Review: Opposable Thumbs: How Siskel & Ebert Changed Movies Forever

Cinephiles will find much to savor in Opposable Thumbs: How Siskel & Ebert Changed Movies Forever, a comprehensive, immensely entertaining biography by film critic Matt Singer. In meticulous detail, he probes the lives of the legendary film critics and newspaper rivals, whose opinions became as popular as the movies they reviewed in print--and, later, fervently debated on TV--from the 1970s to the late 1990s.

The release of Steven Spielberg's Jaws in 1975 marked a "significant upswing" for the film industry, a ripe time for two newspaper film critics to ascend to international TV fame and clout.

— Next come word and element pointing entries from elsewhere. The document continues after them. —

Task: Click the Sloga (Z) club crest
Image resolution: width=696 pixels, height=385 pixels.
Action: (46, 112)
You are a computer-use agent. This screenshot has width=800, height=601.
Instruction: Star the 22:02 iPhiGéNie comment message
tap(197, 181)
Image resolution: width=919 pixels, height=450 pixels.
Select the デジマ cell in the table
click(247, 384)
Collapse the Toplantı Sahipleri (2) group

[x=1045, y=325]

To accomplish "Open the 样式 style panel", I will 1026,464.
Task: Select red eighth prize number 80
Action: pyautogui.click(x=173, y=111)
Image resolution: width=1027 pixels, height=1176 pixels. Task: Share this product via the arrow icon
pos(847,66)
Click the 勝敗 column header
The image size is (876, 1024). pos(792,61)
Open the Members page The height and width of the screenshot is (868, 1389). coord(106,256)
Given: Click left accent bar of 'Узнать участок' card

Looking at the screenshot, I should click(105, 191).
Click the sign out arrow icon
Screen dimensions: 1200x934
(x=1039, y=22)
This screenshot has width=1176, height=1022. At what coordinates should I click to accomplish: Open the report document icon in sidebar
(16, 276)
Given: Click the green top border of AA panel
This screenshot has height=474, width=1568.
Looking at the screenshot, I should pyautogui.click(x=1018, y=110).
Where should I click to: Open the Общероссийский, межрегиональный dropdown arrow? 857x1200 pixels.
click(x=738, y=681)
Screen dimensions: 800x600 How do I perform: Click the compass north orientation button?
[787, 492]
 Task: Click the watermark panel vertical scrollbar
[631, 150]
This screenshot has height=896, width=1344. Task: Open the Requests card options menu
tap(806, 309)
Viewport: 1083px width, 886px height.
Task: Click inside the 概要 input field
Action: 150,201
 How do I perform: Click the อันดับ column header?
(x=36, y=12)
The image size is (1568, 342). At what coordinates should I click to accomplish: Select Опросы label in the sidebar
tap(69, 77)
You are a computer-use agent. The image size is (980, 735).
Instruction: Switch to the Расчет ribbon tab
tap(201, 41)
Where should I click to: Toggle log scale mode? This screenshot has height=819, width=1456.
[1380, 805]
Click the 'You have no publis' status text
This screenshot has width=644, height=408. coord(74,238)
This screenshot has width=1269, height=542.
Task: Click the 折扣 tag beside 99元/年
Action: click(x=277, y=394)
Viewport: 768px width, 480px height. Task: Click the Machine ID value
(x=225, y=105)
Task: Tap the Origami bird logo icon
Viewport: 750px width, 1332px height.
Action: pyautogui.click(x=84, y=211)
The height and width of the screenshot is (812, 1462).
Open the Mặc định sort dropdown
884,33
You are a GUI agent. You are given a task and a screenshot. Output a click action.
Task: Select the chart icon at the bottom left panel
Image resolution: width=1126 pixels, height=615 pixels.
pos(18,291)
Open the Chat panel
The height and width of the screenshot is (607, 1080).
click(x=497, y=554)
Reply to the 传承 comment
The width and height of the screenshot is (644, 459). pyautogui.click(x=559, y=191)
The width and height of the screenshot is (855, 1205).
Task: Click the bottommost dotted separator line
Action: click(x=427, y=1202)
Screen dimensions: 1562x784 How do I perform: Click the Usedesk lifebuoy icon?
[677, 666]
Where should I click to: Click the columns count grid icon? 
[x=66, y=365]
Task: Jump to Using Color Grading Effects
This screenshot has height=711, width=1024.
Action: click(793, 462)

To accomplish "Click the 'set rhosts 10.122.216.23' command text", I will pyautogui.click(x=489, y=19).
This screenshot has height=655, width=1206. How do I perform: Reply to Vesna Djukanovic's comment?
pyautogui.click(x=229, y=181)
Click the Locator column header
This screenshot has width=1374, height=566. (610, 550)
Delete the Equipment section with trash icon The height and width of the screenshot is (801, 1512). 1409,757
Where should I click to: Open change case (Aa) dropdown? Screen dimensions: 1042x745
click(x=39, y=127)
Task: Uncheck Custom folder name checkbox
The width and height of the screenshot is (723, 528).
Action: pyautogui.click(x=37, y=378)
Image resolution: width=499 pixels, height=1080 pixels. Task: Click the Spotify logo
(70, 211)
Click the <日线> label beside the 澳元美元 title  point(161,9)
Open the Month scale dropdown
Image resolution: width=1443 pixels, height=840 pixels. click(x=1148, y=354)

A Chicago public television station, intent on hosting a show that would cater to "cinephiles hungry for information about new releases," paired the two, then both in their 30s: "lanky" Gene Siskel, who wrote film criticism for the Chicago Tribune, and "pudgy" Roger Ebert, a Pulitzer Prize-winning writer from the Chicago Sun-Times.

Throughout their partnership, Siskel and Ebert remained "mortal enemies. Each considered it an essential aspect of their job to beat the other: to write the best review, to land the biggest interview, to score the best scoops. And they took their jobs very seriously." Despite this seriousness, David Letterman, who often hosted the duo on his late-night talk show, once remarked that their popular appeal was due to their honest, passionate debates, and how they broke "the stuffy traditions of old-fashioned print film criticism." The trademark of Siskel and Ebert's film reviewing was a simple thumbs-up or thumbs-down rating system.

Singer paints a fascinating portrait of the critics, sharing quotes and stories of how their upbringings developed their personalities; their respective roads to journalism and film criticism; and what they each brought to the reviewing table--how their contentious relationship actually increased their viewership. Singer also outlines the many incarnations of their program as it evolved over the years. A large part of the narrative takes a deep dive that sensitively probes their personal lives, including the grave illnesses that eventually led to their deaths.

Singer's thoroughly researched narrative makes a strong case that supports that Siskel and Ebert were, as Ebert once put it, true "film lovers" and "fans." That innate passion is what led to their overwhelming, two-thumbs-up success and their enduring appeal. --Kathleen Gerard, blogger at Reading Between the Lines

Shelf Talker: Opposable Thumbs is a thoroughly entertaining, deeply researched biography of rival movie critics Gene Siskel and Robert Ebert and how they came to define modern film criticism.